■ Texto fornecido ■

* * *

31º Domingo do Tempo Comum - Ano B
"Qual é o primeiro de todos os mandamentos?"
Mc 12, 28b
Este é o número de preceitos e mandamentos que os rabinos do tempo de Jesus tinham encontrado nos cinco primeiros livros da Bíblia. Cumpri-los era a tarefa que cada judeu devia abraçar. 365 (como os dias do ano) eram as acções a evitar; 248 (como os membros do corpo) as acções a praticar. Bem, as mulheres estavam isentas de cumprir os 248 positivos! Claro que muitos procuravam resumi-los, sintetizá-los e estabelecer prioridades. A lógica da contabilidade não faz crescer o amor. Pode gerar perfeccionistas, “heróis” e “recordistas”, mas não faz santos. Quem conta o que oferece, quem mede o que dá, não conhece a alegria da gratuidade. E facilmente começa a julgar os outros!
A extensa lista de preceitos da lei de Israel ficou resumida por Jesus no mandamento “entrelaçado” do amor a Deus e ao próximo. Ficou pouco trabalho para os legalistas e fiscalizadores das infrações! Se as cerimónias grandiosas e as liturgias sublimes feitas a Deus podiam valer tanto, ou menos, que um pouco de pão dado a quem tem fome, ou um gesto de carinho a quem sofre, para onde iria a religião? Mais do que o “muito”, Jesus pede o “todo”: coração, alma, força e inteligência. Sem separar Deus e o próximo: não se ama verdadeiramente com divisões, e só chegamos a Deus e aos outros inteiros. Bem o disse Clarice Lispector: “Não suporto meios termos. Por isso, não me doo pela metade. Não sou sua meio amiga nem seu quase amor. Ou sou tudo ou sou nada”! Se o mandamento fundamental é o amor, então a religião chama-se caridade, luta pela justiça, serviço aos pobres, procura da verdade, construção da paz, louvor a Deus pelos dons da vida! Não tinha razão Santo Agostinho quando dizia: “Ama e faz o que quiseres!”?
Como entender a fé se ela não é assumida a partir de dentro de cada um de nós, como uma flor de inexprimível beleza? Não como cumprimento vazio de hábitos e liturgias, nem como luta entre o tempo dado a Deus, e o tempo de trabalho ou de vida partilhada com os outros. Só o amor pode fazer a unidade! Será que ainda se apresenta Deus como ciumento e invejoso do “tempo que não gastamos com Ele” (talvez em orações, liturgias e ‘coisas da Igreja’)? Acreditar em Deus faz-nos crescer num amor maior à vida, aos outros, ao próprio mundo?

* * *

■ Dados extraídos ■
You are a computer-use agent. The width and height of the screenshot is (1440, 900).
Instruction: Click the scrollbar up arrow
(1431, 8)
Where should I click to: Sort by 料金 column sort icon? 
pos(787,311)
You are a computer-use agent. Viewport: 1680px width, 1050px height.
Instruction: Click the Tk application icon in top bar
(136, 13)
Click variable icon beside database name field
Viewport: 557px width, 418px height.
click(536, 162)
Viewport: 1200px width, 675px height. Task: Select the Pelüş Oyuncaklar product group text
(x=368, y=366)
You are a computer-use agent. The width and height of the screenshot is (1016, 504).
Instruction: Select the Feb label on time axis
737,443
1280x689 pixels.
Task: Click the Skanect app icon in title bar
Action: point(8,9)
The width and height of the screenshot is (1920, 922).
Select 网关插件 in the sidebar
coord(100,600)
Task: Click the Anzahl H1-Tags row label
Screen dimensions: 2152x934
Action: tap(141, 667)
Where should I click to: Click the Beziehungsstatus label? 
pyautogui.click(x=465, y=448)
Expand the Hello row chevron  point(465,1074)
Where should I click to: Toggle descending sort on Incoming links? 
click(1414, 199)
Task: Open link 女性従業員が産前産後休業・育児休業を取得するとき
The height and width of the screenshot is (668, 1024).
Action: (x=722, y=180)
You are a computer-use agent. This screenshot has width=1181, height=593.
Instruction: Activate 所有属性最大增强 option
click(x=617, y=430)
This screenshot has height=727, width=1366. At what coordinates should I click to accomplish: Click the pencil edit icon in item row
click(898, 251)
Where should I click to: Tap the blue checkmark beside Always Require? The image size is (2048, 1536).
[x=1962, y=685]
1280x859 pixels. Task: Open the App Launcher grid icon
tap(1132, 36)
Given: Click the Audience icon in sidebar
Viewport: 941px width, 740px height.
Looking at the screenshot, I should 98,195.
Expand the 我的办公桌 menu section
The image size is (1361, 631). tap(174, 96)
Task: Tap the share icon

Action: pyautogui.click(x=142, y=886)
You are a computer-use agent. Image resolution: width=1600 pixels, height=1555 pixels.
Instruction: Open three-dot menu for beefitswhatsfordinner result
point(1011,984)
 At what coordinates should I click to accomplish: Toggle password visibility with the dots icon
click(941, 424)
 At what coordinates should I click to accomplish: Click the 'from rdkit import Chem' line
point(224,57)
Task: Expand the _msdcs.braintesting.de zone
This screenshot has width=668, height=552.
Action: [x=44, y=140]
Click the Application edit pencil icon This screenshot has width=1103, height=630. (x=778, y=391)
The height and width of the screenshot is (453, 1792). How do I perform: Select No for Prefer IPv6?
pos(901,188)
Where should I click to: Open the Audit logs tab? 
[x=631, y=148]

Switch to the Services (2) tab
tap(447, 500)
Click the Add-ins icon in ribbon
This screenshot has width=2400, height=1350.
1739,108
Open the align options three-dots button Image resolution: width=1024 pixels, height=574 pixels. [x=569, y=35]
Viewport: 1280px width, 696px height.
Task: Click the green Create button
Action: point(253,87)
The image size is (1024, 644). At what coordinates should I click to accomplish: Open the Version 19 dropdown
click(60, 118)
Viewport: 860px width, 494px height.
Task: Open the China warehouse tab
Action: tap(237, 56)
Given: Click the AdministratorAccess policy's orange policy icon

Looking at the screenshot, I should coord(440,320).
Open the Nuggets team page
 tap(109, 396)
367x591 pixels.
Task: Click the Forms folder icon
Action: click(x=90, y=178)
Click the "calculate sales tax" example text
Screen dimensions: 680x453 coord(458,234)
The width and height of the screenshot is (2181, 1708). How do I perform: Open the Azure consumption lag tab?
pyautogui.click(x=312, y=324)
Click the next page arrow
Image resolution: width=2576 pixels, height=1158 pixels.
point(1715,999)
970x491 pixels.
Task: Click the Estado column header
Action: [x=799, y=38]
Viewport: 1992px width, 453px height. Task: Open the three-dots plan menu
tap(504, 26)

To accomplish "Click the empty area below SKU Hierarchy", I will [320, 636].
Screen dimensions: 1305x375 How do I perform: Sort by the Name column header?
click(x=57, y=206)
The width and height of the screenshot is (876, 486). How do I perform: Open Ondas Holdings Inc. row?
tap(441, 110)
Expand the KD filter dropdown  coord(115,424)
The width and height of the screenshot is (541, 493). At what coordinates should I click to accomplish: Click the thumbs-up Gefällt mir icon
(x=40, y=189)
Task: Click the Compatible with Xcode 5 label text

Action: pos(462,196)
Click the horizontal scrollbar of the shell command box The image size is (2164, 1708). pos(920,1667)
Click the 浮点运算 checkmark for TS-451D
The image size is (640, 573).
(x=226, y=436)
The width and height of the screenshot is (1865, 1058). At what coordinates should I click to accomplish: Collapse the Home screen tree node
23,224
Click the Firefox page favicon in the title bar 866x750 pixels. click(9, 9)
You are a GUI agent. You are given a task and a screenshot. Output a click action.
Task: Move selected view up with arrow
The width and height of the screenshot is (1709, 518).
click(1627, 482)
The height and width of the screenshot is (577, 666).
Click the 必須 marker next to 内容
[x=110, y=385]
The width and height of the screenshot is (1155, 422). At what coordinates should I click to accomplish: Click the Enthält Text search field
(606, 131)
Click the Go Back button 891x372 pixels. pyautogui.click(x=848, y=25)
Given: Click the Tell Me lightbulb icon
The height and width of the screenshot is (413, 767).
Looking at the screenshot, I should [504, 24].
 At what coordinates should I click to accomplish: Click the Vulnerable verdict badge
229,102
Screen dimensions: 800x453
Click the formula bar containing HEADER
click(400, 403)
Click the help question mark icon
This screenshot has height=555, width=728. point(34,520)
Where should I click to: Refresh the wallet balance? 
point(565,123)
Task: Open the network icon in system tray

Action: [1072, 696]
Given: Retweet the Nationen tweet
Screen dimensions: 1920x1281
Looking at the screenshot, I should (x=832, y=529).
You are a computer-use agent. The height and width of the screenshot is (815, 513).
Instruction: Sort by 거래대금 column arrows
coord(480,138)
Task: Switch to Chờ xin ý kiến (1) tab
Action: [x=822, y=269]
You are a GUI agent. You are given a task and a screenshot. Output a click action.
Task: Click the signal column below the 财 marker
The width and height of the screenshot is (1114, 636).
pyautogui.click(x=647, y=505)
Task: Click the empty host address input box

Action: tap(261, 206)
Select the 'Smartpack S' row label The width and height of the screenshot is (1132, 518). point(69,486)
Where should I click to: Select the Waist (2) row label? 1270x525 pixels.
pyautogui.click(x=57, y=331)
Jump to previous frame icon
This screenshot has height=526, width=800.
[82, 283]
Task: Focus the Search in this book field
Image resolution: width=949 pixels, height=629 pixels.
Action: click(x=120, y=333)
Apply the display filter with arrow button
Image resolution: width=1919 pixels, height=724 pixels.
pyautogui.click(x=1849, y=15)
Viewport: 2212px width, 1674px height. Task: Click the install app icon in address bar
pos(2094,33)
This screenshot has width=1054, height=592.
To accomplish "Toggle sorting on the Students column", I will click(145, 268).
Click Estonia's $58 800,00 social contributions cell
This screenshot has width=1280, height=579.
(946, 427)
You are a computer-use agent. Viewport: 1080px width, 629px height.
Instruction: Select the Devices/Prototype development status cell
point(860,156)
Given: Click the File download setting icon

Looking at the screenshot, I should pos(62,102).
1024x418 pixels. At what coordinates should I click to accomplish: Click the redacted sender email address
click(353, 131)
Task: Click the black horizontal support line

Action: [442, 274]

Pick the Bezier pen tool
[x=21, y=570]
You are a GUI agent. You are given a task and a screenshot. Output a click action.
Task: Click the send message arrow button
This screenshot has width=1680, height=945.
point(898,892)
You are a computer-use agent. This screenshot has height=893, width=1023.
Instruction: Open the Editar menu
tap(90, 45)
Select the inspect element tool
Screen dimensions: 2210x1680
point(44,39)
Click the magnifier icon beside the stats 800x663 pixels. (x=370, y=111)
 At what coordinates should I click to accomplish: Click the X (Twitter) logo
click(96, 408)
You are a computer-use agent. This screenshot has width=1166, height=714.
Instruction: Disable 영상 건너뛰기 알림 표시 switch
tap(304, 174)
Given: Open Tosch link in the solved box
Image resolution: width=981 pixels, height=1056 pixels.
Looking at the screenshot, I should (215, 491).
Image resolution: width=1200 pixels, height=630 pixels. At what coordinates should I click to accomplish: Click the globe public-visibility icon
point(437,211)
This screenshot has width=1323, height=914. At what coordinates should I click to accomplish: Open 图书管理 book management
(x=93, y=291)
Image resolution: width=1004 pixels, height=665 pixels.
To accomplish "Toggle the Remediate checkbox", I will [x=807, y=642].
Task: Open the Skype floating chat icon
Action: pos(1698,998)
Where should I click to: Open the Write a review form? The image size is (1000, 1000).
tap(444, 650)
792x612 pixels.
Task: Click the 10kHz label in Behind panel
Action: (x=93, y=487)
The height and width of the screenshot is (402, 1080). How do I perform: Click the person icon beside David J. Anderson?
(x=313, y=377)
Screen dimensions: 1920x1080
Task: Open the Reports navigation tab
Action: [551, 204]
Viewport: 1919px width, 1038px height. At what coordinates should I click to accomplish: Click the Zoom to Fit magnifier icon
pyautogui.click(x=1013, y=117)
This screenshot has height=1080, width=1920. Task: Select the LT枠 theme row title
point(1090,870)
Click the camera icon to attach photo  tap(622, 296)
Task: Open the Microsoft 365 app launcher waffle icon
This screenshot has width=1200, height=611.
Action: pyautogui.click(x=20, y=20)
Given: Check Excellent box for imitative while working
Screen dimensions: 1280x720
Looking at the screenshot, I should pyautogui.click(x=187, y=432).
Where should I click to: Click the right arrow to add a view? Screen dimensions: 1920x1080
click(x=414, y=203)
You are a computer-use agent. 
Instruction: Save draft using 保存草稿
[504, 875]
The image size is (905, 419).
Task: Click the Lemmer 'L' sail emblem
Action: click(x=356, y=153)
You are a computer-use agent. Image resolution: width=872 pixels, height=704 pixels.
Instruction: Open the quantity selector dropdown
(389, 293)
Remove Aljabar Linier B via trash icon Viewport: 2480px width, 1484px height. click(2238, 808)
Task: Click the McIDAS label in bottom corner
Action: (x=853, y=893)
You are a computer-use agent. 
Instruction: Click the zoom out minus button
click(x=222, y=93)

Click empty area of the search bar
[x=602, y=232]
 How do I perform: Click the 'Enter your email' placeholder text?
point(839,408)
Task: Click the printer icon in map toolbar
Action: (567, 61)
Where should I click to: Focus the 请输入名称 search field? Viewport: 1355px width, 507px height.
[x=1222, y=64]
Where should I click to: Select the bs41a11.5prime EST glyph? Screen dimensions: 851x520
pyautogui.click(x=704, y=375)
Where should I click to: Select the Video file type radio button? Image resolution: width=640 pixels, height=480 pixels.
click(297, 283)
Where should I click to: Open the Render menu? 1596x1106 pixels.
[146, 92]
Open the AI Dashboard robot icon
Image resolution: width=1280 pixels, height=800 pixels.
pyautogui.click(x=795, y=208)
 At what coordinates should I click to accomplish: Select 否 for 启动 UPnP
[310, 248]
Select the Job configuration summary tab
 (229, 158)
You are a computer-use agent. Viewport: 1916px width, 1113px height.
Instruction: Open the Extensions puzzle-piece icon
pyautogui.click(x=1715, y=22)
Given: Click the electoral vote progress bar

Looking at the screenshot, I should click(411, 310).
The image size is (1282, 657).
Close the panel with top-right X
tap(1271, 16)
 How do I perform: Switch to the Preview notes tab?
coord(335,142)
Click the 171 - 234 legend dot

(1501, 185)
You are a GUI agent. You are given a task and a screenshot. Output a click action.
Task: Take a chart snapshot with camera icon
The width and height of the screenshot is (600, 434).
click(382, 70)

* * *

■ Tarefas propostas ■
[a] Reescreva o trecho do texto sobre o mandamento do amor que começa pelas palavras "Como entender a" e termina em "ao próprio mundo?", substituindo "unidade" por "comunhão".
[b] Segundo o texto sobre o mandamento do amor, que nomes recebe a religião se o mandamento fundamental for o amor? Enumere-os todos.
Os dados não desempenham aqui qualquer papel.

■ Respostas esperadas ■
[a]
Como entender a fé se ela não é assumida a partir de dentro de cada um de nós, como uma flor de inexprimível beleza? Não como cumprimento vazio de hábitos e liturgias, nem como luta entre o tempo dado a Deus, e o tempo de trabalho ou de vida partilhada com os outros. Só o amor pode fazer a comunhão! Será que ainda se apresenta Deus como ciumento e invejoso do “tempo que não gastamos com Ele” (talvez em orações, liturgias e ‘coisas da Igreja’)? Acreditar em Deus faz-nos crescer num amor maior à vida, aos outros, ao próprio mundo?

[b]
- caridade
- luta pela justiça
- serviço aos pobres
- procura da verdade
- construção da paz
- louvor a Deus pelos dons da vida